4.15.2008

Note that Adlai lost...twice.

In George Will's column today, he points out that Obama is everything his supporters claim, but for the wrong reasons...and that won't help him in the general election:
When a supporter told Adlai Stevenson, the losing Democratic presidential nominee in 1952 and 1956, that thinking people supported him, Stevenson said, "Yes, but I need to win a majority." When another supporter told Stevenson, "You educated the people through your campaign," Stevenson replied, "But a lot of people flunked the course." Michael Barone, in "Our Country: The Shaping of America From Roosevelt to Reagan," wrote: "It is unthinkable that Roosevelt would ever have said those things or that such thoughts ever would have crossed his mind." Barone added: "Stevenson was the first leading Democratic politician to become a critic rather than a celebrator of middle-class American culture -- the prototype of the liberal Democrat who would judge ordinary Americans by an abstract standard and find them wanting."

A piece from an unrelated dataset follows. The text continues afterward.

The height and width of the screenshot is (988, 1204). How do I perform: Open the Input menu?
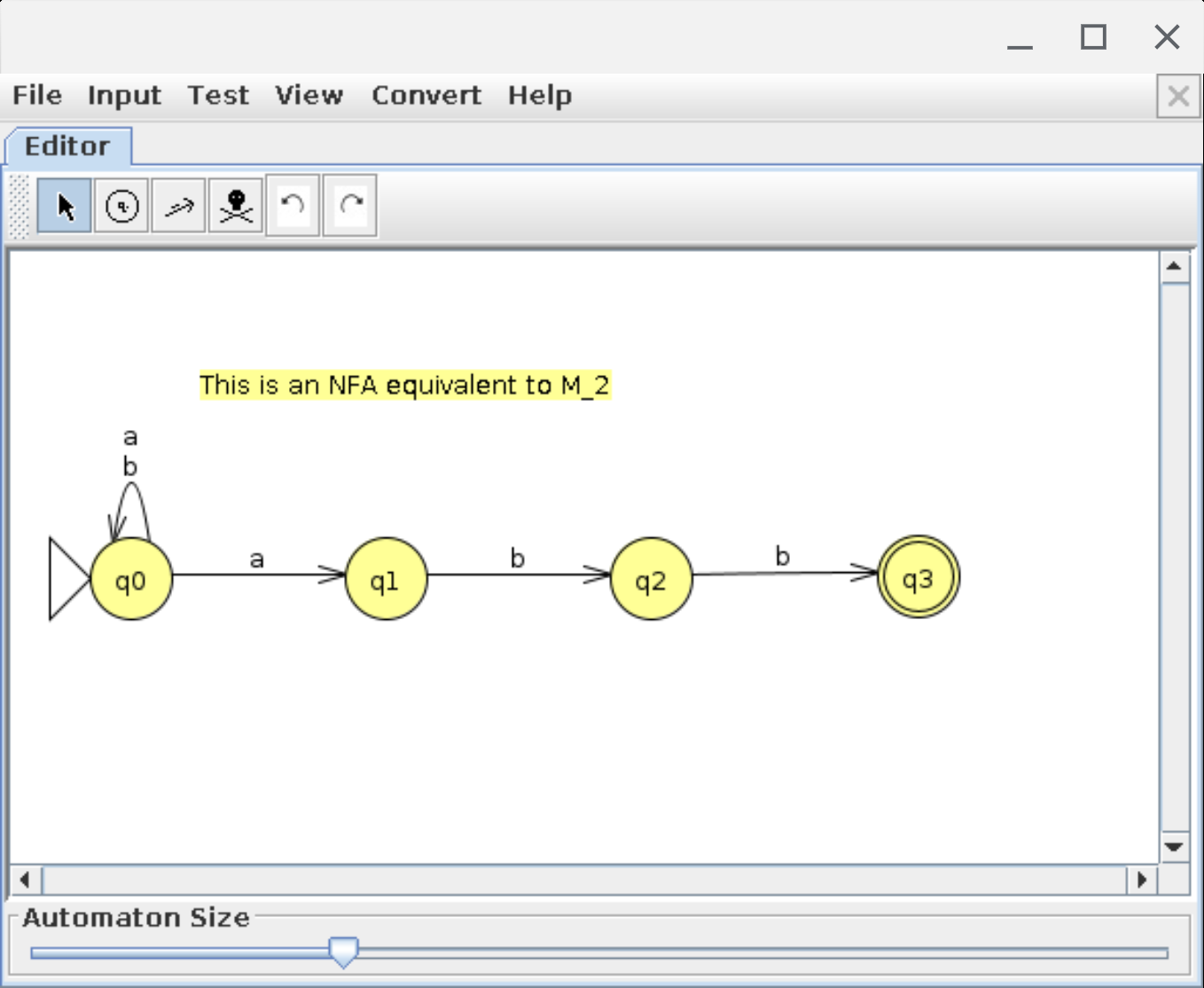124,96
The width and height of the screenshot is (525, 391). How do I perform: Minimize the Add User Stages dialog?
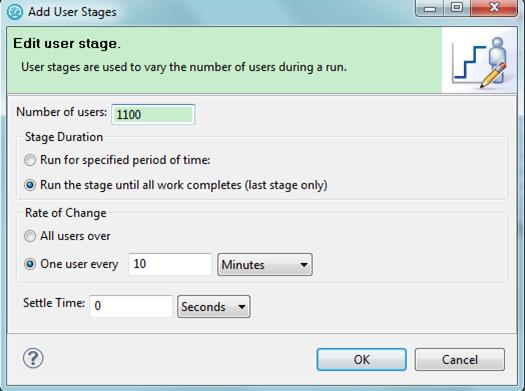pos(430,8)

Stevenson, like Obama, energized young, educated professionals for whom, Barone wrote, "what was attractive was not his platform but his attitude." They sought from Stevenson "not so much changes in public policy as validation of their own cultural stance." They especially rejected "American exceptionalism, the notion that the United States was specially good and decent," rather than -- in Michelle Obama's words -- "just downright mean."
While in undergrad, I took a 20th century history course, and I remember that when we covered the 1952 and 1956 elections the professor would say: "Well, Stevenson was an incredible intellect, and a lot of his ideas went over the heads of the American public." I remember raising my hand and saying, "Umm...isn't it possible that they understood his ideas, but just didn't like them?"

That seems to be the line whenever a Democrat loses: "They were just too smart for those rubes out there in flyover country". Both Al Gore and John Kerry lost their elections because "they couldn't speak in sound bites" or "their ideas were too nuanced and sophisticated to be understood by Middle America." I tended to think it was because they came off as aloof, arrogant, preening jackasses. But hey, what do I know. I'm just bitter young man who clings to guns and religion because I'm not getting paid enough.

Let's hope that Sen. Obama's documented arrogance catches up with him, just like Adlai's did.